[Saved entries]
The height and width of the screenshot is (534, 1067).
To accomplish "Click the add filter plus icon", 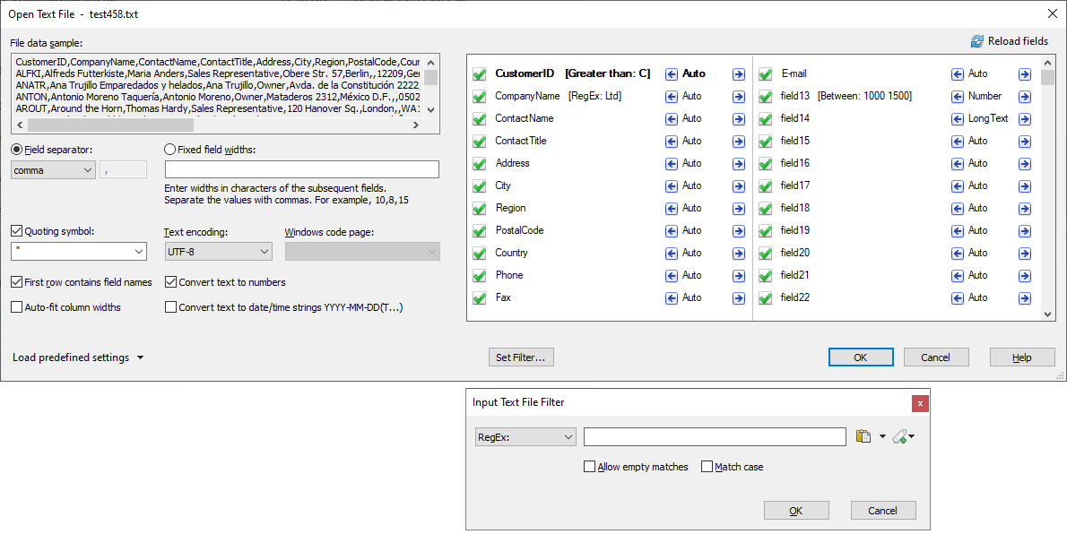I will 900,437.
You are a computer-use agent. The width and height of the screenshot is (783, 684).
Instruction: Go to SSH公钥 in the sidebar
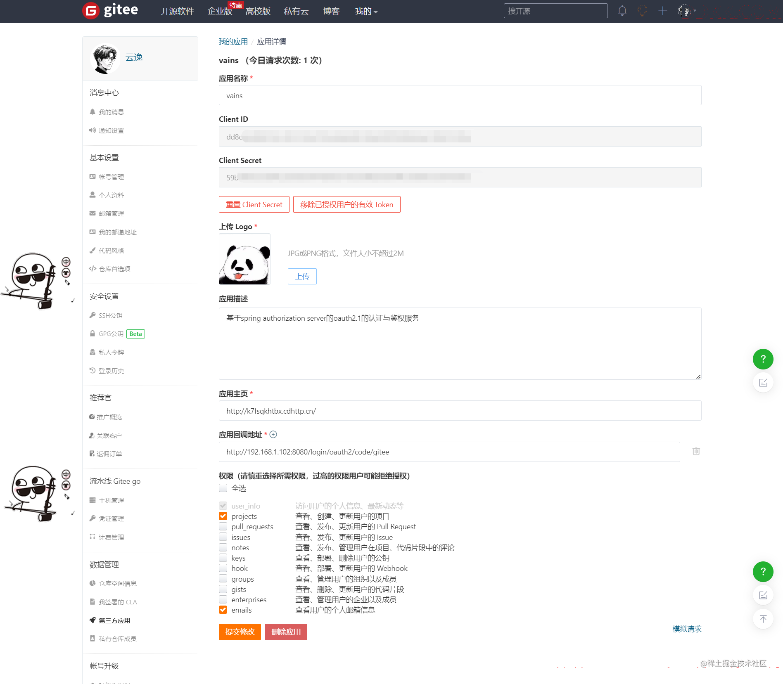(110, 315)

Problem requirements: Leaving the pictures aside, copy exactly and only the lines from the one holding "You are a computer-use" through the final line of the data, both ends kept.

Finished task:
You are a computer-use agent. The width and height of the screenshot is (783, 684).
Instruction: Go to SSH公钥 in the sidebar
(110, 315)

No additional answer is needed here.